#### 작업 지시 사항:
아래 항목을 줄마다 '번호'와 '항목 줄' 두 열이 있는 마크다운 표로 정리하세요. 빈 줄은 빼고, 그림은 답에 넣지 마세요.

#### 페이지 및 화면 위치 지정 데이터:
::::::::

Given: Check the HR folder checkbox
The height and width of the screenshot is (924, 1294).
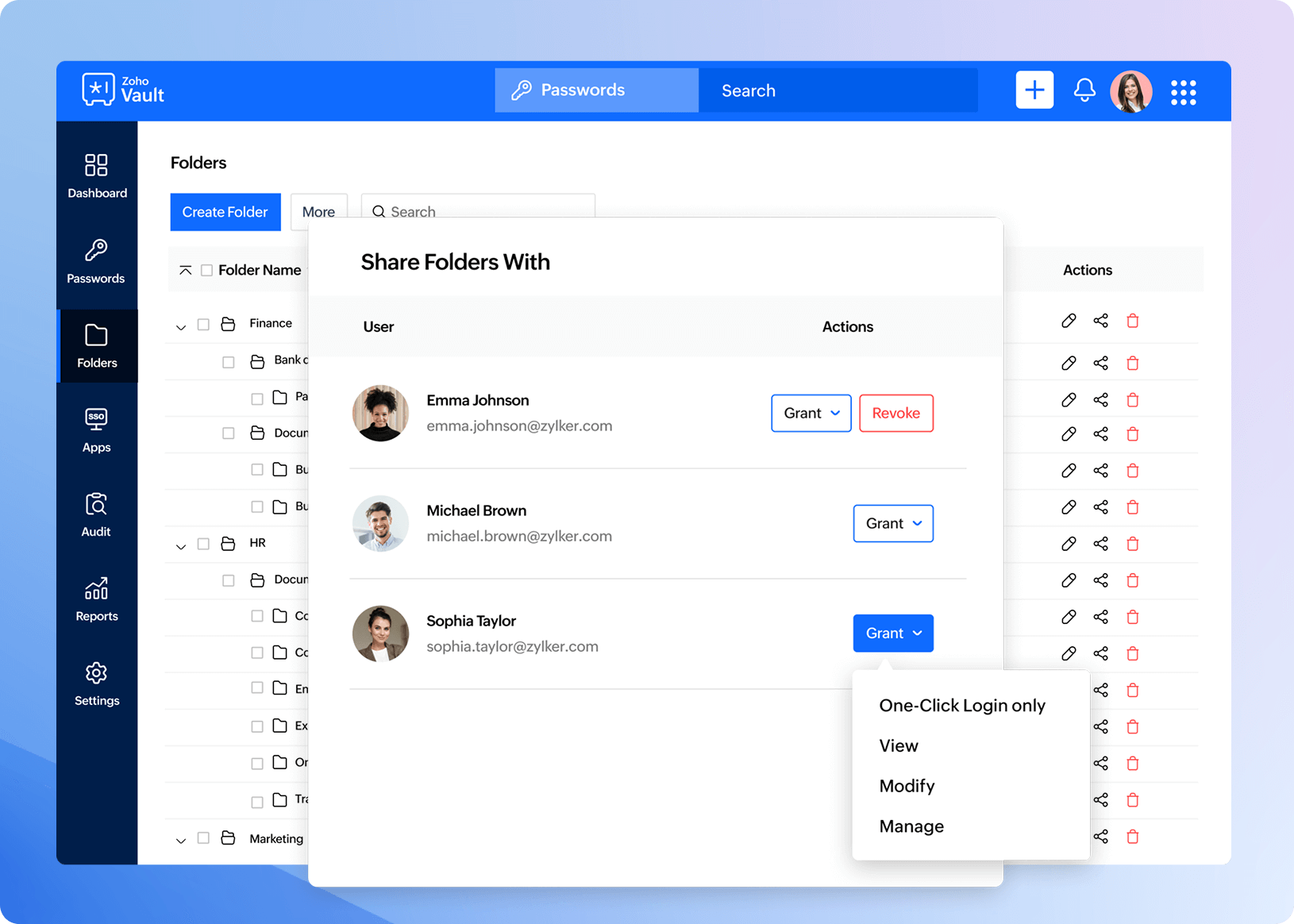Looking at the screenshot, I should [203, 544].
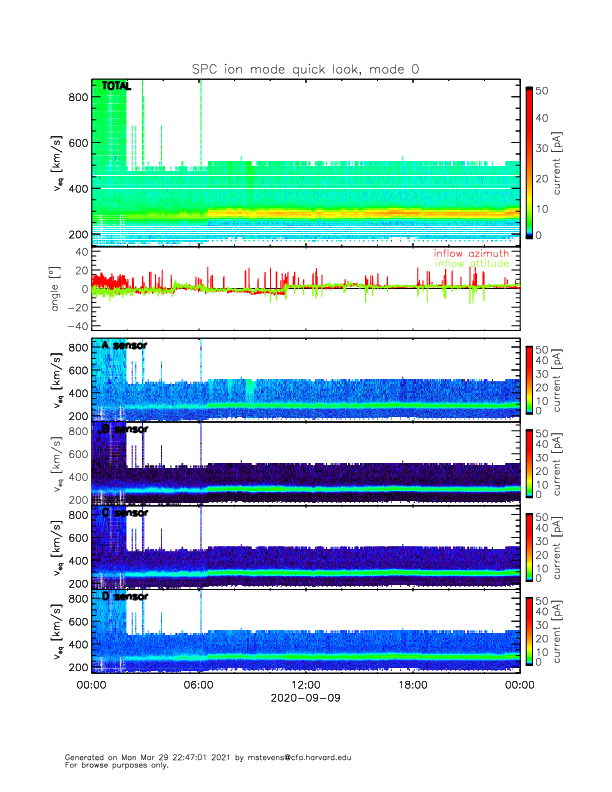Pick the B sensor color bar
This screenshot has width=612, height=792.
point(529,463)
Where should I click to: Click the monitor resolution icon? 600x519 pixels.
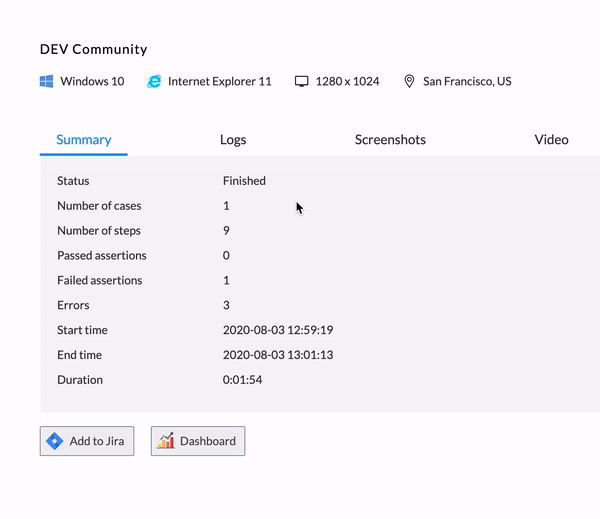click(x=302, y=81)
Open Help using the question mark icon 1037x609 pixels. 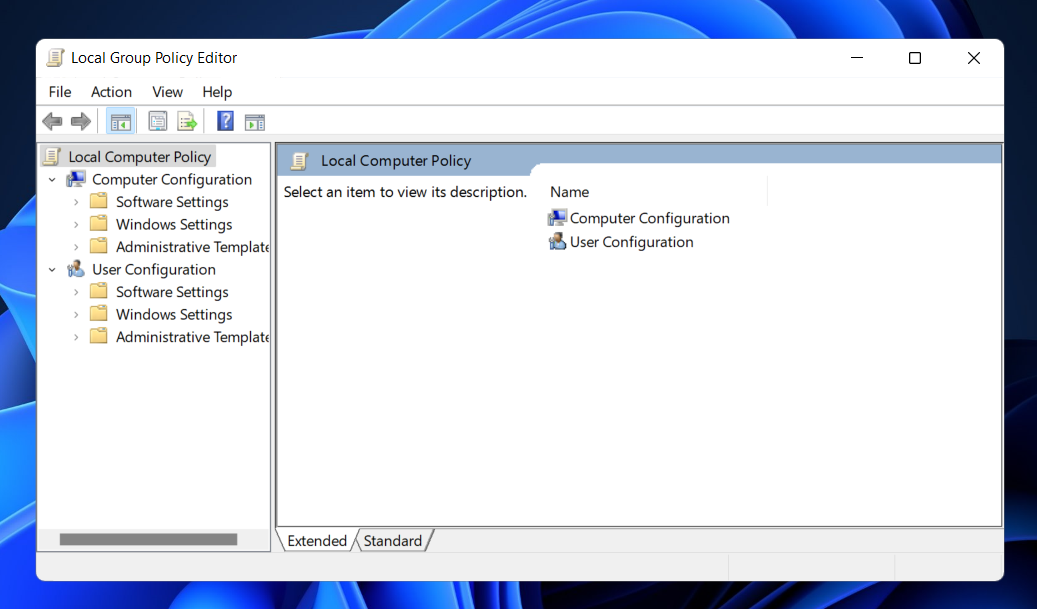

::::::::

#### 작성한 답변:
| 번호 | 항목 줄 |
|---|---|
| 1 | Given: Check the HR folder checkbox |
| 2 | The height and width of the screenshot is (924, 1294). |
| 3 | Looking at the screenshot, I should [203, 544]. |
| 4 | Pick the B sensor color bar |
| 5 | This screenshot has width=612, height=792. |
| 6 | point(529,463) |
| 7 | Where should I click to: Click the monitor resolution icon? 600x519 pixels. |
| 8 | click(x=302, y=81) |
| 9 | Open Help using the question mark icon 1037x609 pixels.  |